Кстати, забыл прояснить ещё одно обстоятельство: отчего герцогство то Олд-Банией названо в тексте, то Аль-Банией. Нет, это не оговорка, даже не надейтесь. На самом деле, старинное самоназвание герцогства звучит, собственно, так – Олд-Бания. Оно и звучало много веков – почти до дней нынешних. Но когда династия сменилась, и на трон угнездился прадедушка нынешнего Альбы, он возжелал, чтобы и державу называли теперь Аль-Банией, а лучше – Альбанией. Указ был издан, только народ в своём электоральном невежественном упрямстве так и продолжал пользоваться старым привычным именем – в живых беседах разговорного свойства, разве что при виде официальных лиц проявлял верноподданность в вопросах топонимики. После смерти Альбы-пращура, почившего от свинцовой горошины, похожей на дробь «четыре нуля»[18] и угодившей в дыхательное горло, всё вернулось на круги своя. Но иногда имя «Альбания» появлялось-таки в жизни державы как атавизм переходной модели общества.
Однако вернёмся к герцогу. Добавим вот ещё что: был вышеназванный сатрап старинного аристократического рода, рода Альба, ещё и большой охотник до поселянок вольных, что обитали обильно в его герцогском уделе. Поселянки эти обильно же и ловились на пудру, румяна и другие мелочи косметического монплезира.
Детей у теперешнего герцога Альба отродясь не водилось, даже в детстве. Не успел на свет божий младенец появиться, гляди-ка – оглянуться не успеешь, уже дворянин с кружевными манжетами и кругами под глазами от ночных излишеств и карточной игры в штос.
В молодости Альба учился, как и все в герцогском роду. Без образования же нельзя, даже если ты сатрап и мудрый правитель местных народов и народностей. Учился он в колледже имени своего батюшки, это уже после Карнеги-school. Или же Карнеги – SC Hall? Не скажу точно. Здесь-то Киртеп и сошёлся с герцогом совсем близко: за одной партой сидел, за одними барышнями приударял во времена горячих майских ночей и весёлых порнографических приключений в загородном доме. И то сказать: бывало, брали приятели по паре дев томных, дебелых, да отправлялись чудить в ночь Иоганна Купальника на старую мельницу. Отсюда их обычно и развозили по домам верные слуги Альбы-старшего, который после ругаться, не ругался, но и особо не хвалил за подвиги приапские, а только кряхтел с завистью, видимо, молодость вспоминая.
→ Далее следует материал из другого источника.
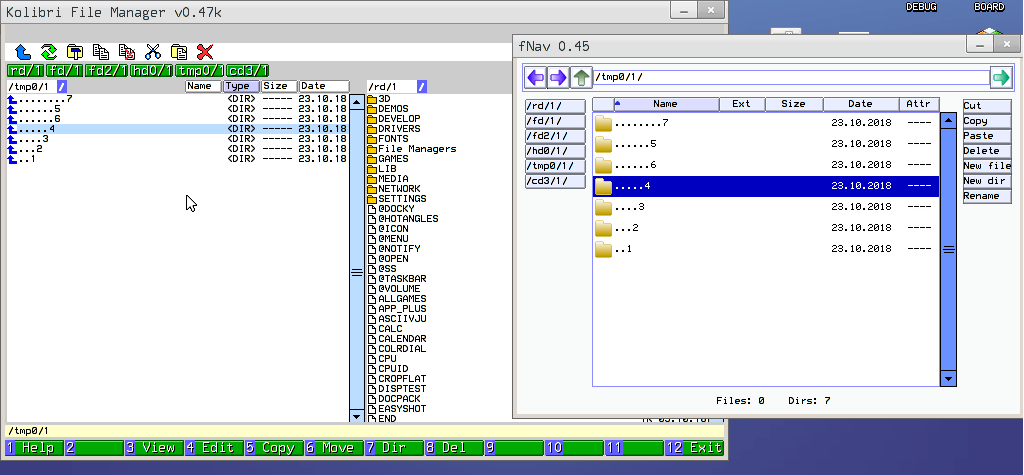
Task: Click the green go arrow beside path field
Action: coord(1000,77)
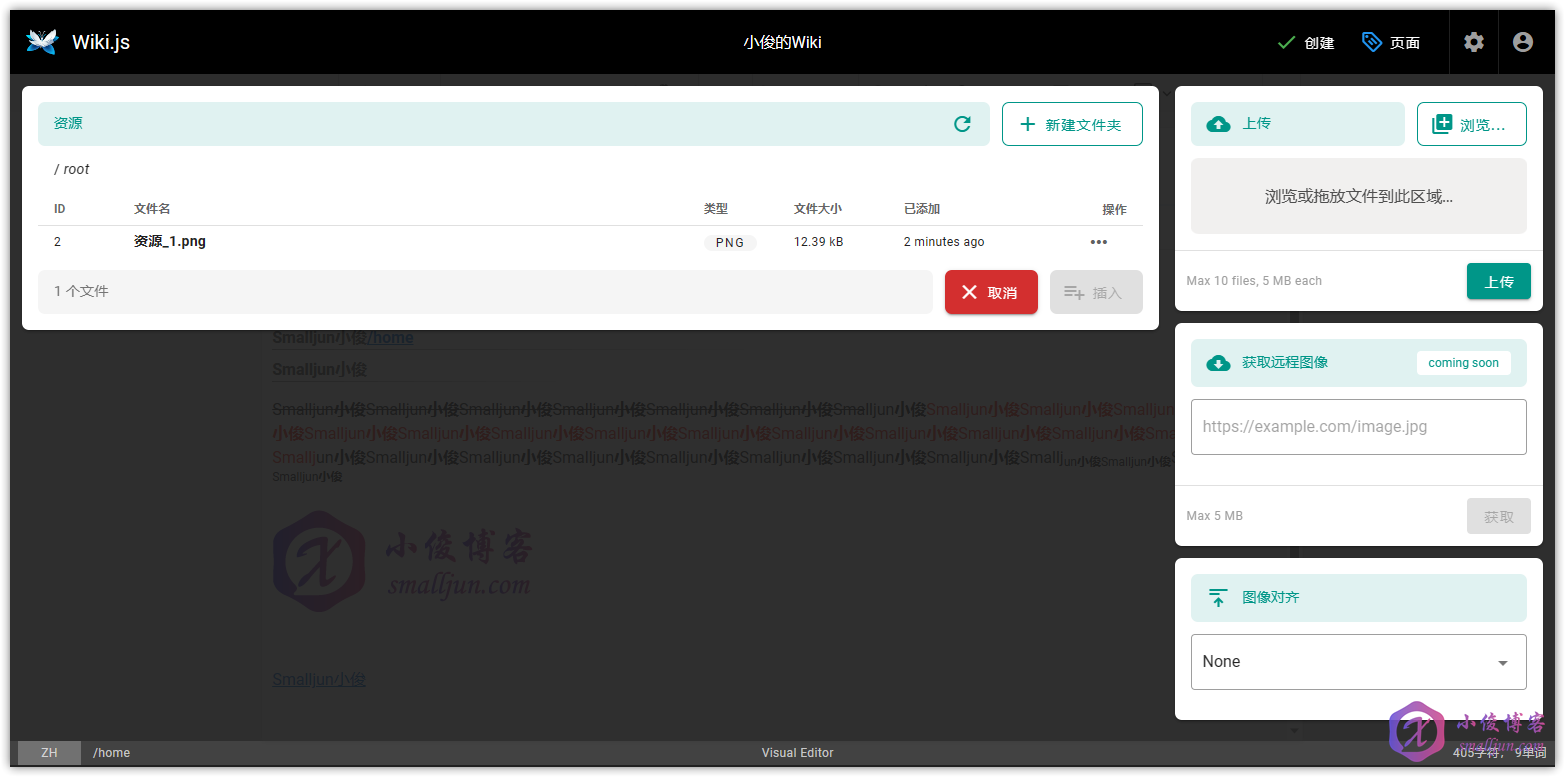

Хорошо помнит его зловещее кряхтенье Киртеп, неверно принимая на свой счёт горение монарших глаз-сурикенов, готовых поразить на расстоянии птичьего полёта. Или всё-таки верно? Нет, об этом теперь никак не узнать. Слухи, конечно, ходили разные, но молву к делу не подошьёшь, а дневников или записок старый Альба не оставил. Да и стоит ли узнавать и пугаться потом нарочито, дескать, «а ведь он меня мог бы… того», если всё, о чём предполагал Киртеп в наше время естественным считается. Естественная противоестественность. Как-то так. А к чему это привести могло, возьми хоть Содом с Гоморрой, хоть утонувшую в разврате империю Римскую? Думать о таком исходе не хотелось.